然后,缓缓摊开左手。
中转器静静躺在掌心,顶部卡槽弹开——一枚指甲盖大小的黑色储存卡,边缘刻着微缩龙纹。
李俊走过去,接过卡,指尖在卡面轻轻一划,刮下一点灰白粉末——那是老鬼指甲缝里残留的焚化炉灰。
他没看骆天虹,只将储存卡收进贴身内袋,动作轻得像收起一张遗照。
天台风又起了,卷着硝烟与铁锈味,扑向所有人的眼睛。
远处,消防云梯正攀上大厦西立面,金属摩擦声刺耳如锯。
泰山的身影出现在天台东侧出口——他左臂吊在胸前,绷带渗血,却已重新握紧一支战术电击棍,目光如刀,扫过全场。
李俊却没看他。
他低头,凝视左腕那副钛合金手铐——gps定位码在幽光中微微闪烁,像一只不眨的眼睛。
他忽然抬起右手,用拇指腹缓缓抹过铐环内侧一道极细的划痕——那是刚才强行扭转链条时,金属刮擦留下的新鲜印迹。

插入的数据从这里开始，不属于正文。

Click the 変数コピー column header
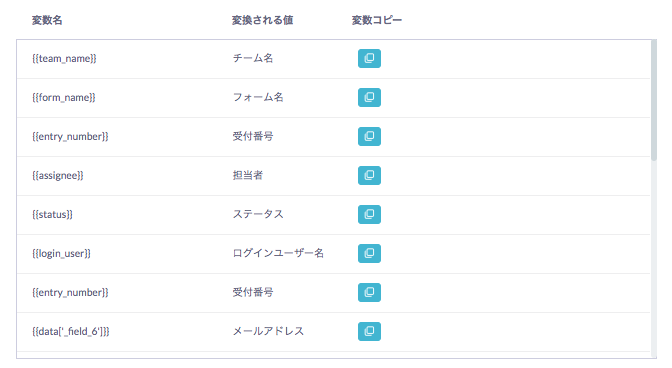 377,20
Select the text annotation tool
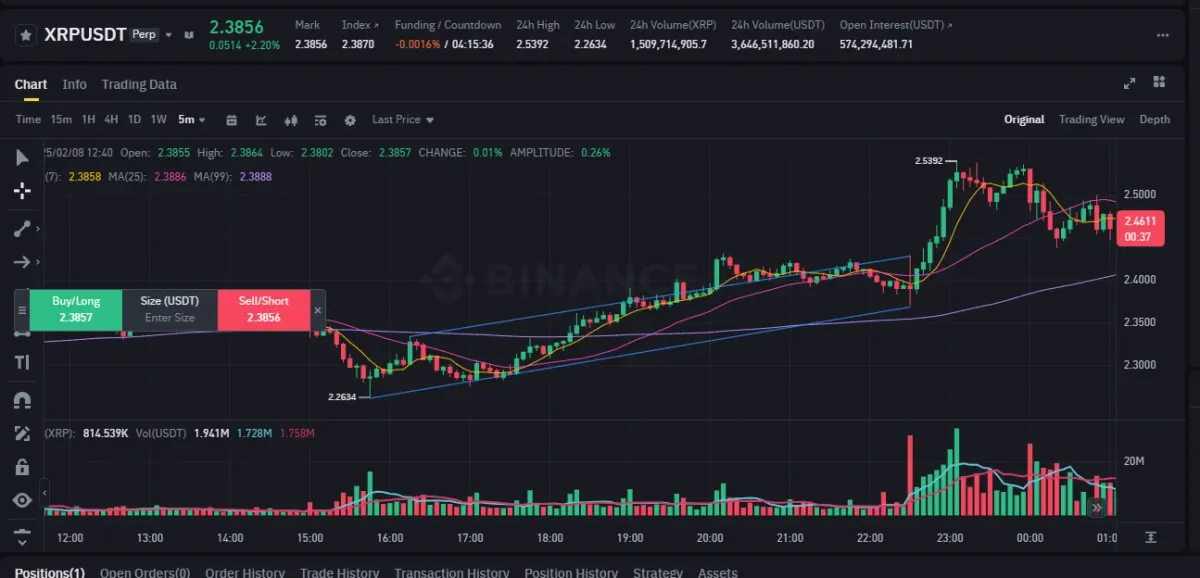Viewport: 1200px width, 578px height. coord(22,362)
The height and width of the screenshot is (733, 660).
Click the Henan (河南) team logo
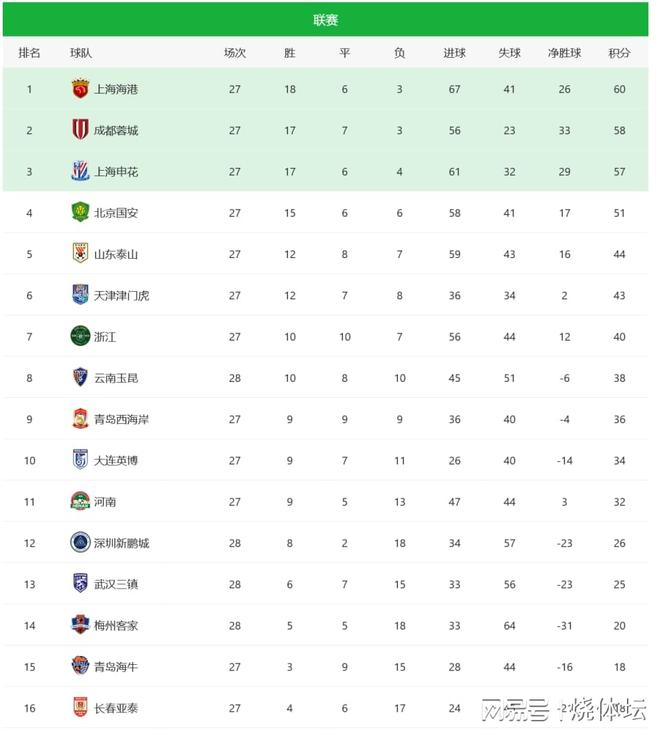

划痕走向,与水箱外壁那组荧光坐标的起始弧度,完全一致。
他抬眼,望向大厦顶层那排早已熄灭的led广告屏。
屏幕漆黑如墨,倒映着他半张染血的脸,以及身后——那口半开的工业焚化炉。
炉膛深处,余焰未熄,正缓缓吞没最后一片焦纸残边。
火光跳动之间,他腕上手铐的gps红点,忽明忽暗,仿佛在应和某种更深的节奏。
而就在那红点明灭的间隙,整栋大厦的电梯井深处,传来一声极其轻微的“咔嗒”。
像是某道机械锁扣,在彻底断电的黑暗里,悄然跳动了一下。
电梯井深如竖立的墓穴。
断电后,应急灯只在井道中段苟延残喘,投下几圈昏黄光晕,再往上,是彻底吞没一切的墨黑;往下,则是无底般的沉寂——连风都绕着这垂直深渊走。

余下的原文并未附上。